Dylan bebe da fonte de Little Richard, falecido recentemente, e tido como um dos reis negros do Rock’n’Roll. Mas também é influenciado e apresentado como um representante do Folk. O que o influencia fortemente, na verdade, são as crises e manifestações políticas daqueles tempos, que produziram verdadeiros gênios musicais, do Rock`n`Roll, como Jimi Hendrix. A luta contra a guerra do Vietnã, a revolta da juventude mundial representada em Maio de 1968, a Primavera de Praga, os movimentos guerrilheiros sul-americanos, a luta de libertação nacional das nações africanas, os Panteras Negras, enfim, esses são, na verdade, os elementos fundamentais da música de Dylan, direta ou indiretamente. 

Hurricane, por exemplo, composta em 1976, é uma denúncia do racismo sofrido por Rubin “Hurricane” Carter. Boxeador negro duramente perseguido pela repressão do sistema judicial racista dos Estados Unidos. Vejam um trecho, livremente traduzido:

“(…)

Bob Dylan visita Rubin “Hurricane”, em 1976.

Todas as cartas de Rubin já estavam marcadas
o julgamento foi um circo de porcos, ele não teve a menor chance
o juiz fez das testemunhas de Rubin bêbados das favelas
e para os brancos que assistiam, ele era um vagabundo revolucionário
e para os negros, apenas mais um crioulo maluco
ninguém duvidava que ele tinha apertado o gatilho
e embora não conseguissem produzir a arma
o promotor público disse que era ele o responsável
e o juri, todos de brancos, concordou”

Bob Dylan possui uma extensa discografia e já recebeu as mais variadas premiações musicais existentes. Muito se fala de sua musicalidade, que é importante, mas, a realidade, é que Dylan representou musicalmente, por muito tempo, os anseios políticos e a angústia da juventude, e é esse o fator essencial de sua biografia. 

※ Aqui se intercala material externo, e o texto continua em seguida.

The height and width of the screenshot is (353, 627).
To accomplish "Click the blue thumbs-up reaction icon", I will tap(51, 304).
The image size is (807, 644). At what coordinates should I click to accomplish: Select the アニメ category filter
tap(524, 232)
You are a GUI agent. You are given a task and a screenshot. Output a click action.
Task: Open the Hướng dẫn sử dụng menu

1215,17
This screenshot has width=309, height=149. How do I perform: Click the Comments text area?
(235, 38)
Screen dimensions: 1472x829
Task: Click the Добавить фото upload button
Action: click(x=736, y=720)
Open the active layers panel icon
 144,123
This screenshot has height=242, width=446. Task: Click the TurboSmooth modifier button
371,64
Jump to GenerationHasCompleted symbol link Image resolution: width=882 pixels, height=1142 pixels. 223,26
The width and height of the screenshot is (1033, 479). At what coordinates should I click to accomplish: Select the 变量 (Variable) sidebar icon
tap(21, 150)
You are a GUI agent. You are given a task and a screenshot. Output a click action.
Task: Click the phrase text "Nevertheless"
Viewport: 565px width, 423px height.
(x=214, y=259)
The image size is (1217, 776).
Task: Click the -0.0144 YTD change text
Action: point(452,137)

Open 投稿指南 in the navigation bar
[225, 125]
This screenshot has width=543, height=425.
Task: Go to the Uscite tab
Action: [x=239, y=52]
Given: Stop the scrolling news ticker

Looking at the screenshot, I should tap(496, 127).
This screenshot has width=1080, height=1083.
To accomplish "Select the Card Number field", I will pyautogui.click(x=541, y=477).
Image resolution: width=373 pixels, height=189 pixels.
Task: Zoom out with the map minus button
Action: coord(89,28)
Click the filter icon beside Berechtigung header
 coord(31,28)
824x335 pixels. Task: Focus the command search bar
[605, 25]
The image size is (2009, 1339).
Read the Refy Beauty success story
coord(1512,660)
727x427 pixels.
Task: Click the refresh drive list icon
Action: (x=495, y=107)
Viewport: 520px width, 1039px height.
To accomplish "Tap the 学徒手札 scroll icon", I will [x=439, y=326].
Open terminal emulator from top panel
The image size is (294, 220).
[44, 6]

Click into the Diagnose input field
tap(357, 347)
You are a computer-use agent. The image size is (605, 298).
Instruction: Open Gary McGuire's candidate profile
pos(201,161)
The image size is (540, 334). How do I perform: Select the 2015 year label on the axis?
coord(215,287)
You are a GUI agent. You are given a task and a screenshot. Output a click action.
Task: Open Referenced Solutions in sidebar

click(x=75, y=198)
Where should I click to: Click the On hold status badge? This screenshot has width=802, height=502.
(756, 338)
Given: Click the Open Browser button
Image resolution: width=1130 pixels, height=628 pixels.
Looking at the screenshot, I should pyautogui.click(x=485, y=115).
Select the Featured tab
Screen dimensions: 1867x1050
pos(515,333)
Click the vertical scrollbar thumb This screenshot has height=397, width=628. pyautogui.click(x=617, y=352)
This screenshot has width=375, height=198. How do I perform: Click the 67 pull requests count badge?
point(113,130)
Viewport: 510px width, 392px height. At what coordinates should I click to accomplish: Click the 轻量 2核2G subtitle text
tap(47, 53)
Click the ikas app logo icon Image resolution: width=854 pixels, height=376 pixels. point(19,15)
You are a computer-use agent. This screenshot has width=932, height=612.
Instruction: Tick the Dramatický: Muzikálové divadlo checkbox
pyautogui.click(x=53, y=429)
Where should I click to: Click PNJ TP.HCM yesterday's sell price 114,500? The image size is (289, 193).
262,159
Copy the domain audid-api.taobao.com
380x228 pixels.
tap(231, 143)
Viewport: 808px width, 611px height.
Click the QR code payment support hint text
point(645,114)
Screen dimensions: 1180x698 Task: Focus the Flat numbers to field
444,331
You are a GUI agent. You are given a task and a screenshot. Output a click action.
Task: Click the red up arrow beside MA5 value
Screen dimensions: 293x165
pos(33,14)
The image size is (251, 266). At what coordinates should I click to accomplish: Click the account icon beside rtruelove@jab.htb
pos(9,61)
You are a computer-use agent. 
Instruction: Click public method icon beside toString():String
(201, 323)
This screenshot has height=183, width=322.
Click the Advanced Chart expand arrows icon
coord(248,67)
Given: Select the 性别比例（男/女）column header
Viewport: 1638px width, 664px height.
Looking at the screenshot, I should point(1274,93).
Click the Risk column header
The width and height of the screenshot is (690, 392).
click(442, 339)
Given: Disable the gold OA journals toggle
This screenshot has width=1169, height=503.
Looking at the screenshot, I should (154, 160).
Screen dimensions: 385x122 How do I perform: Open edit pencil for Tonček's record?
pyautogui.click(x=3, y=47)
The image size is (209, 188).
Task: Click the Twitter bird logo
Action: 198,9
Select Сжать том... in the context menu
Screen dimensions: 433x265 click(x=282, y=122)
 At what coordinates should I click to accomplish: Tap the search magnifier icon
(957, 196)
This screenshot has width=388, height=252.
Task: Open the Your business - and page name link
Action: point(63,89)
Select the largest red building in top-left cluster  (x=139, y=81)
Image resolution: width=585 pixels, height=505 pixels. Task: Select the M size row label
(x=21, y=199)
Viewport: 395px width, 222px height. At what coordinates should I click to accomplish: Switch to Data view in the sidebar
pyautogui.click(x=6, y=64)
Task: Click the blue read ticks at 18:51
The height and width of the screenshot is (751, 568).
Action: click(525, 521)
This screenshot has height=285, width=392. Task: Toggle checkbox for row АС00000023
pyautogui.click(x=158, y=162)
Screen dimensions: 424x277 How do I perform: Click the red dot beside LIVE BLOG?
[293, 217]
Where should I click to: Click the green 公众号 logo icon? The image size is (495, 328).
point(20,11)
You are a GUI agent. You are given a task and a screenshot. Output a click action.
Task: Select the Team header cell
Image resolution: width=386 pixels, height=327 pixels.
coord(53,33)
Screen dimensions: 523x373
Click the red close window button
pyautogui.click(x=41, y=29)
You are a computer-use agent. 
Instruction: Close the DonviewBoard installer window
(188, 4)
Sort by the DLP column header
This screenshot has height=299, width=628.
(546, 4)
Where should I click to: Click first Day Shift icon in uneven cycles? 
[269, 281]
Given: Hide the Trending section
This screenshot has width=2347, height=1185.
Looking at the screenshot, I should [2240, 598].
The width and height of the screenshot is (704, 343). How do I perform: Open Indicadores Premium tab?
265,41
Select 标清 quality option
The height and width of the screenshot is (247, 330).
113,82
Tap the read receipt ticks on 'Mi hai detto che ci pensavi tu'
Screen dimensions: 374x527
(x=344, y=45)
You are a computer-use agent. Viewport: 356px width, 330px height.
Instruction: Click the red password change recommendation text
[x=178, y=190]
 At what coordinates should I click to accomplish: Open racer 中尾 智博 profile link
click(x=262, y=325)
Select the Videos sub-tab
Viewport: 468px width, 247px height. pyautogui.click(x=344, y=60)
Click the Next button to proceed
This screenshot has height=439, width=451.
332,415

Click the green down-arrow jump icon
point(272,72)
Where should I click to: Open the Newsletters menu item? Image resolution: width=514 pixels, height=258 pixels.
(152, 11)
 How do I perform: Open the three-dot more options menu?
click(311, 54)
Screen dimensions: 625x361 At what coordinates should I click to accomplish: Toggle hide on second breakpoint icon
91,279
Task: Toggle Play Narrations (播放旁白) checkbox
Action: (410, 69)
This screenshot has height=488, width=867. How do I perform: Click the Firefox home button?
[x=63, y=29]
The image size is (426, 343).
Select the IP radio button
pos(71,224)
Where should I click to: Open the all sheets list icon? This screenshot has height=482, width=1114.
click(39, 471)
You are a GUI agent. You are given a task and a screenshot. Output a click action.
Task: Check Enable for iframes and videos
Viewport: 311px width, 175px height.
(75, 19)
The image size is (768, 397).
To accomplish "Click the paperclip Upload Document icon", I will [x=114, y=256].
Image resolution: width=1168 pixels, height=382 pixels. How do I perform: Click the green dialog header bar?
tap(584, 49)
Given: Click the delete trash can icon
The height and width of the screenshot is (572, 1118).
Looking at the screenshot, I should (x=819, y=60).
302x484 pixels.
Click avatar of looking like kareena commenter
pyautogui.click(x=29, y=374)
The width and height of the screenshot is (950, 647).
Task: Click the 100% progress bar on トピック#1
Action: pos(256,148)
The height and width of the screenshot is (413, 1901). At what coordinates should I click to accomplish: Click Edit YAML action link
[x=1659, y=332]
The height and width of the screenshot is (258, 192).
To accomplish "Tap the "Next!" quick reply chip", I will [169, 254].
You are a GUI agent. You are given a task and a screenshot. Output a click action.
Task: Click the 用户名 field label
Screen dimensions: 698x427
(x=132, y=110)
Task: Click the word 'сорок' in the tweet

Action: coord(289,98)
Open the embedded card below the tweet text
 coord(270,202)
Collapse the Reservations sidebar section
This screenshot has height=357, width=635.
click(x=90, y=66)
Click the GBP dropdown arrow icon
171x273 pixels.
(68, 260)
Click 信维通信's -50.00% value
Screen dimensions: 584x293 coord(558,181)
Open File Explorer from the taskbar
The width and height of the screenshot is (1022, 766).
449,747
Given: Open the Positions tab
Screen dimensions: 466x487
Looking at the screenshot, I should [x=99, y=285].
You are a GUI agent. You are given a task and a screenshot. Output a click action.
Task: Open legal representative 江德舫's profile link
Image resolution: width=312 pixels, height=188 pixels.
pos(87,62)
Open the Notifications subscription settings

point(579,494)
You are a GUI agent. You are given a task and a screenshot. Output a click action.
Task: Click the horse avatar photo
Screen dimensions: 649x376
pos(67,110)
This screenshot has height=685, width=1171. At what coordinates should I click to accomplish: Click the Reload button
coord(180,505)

Os fãs de Dylan tiveram uma grata surpresa no último dia 26 de março quando o mestre lançou uma nova canção em seu canal no YouTube, “Murder Most Foul”, uma canção épica de 17 minutos, narrando os acontecimentos que rodearam o assassinato do presidente John F. Kennedy. A música traz inúmeras referências musicais, citando desde canções de Elvis, Little Richard, Ray Charles e The Who, entre muitos outros. Três semanas depois foi lançada mais outra canção, “I Contain Multitudes” e finalmente no dia 7 de maio saiu sua terceira canção inédita em seguida, “False Prophet”. Com isso veio o anúncio de um novo álbum, “Rough And Rowdy Ways”, que deve ser lançado em junho deste ano. Será o seu primeiro trabalho com músicas inéditas desde 2012.

Dylan, com o passar dos anos, das décadas, acaba compondo canções mais intimistas, que revelam a própria situação de refluxo da luta do povo. Reflete, também, o esmagamento do movimento de maio de 1968.

Desta geração, muitos morreram junto com o movimento, simplesmente, como Hendrix, Joplin, Morrison… Dylan sobrevive a essa fase, e suas composições, ainda nos dias de hoje, representam a luta febril do juventude contra a opressão, contra um modo de vida imposto pelo capitalismo.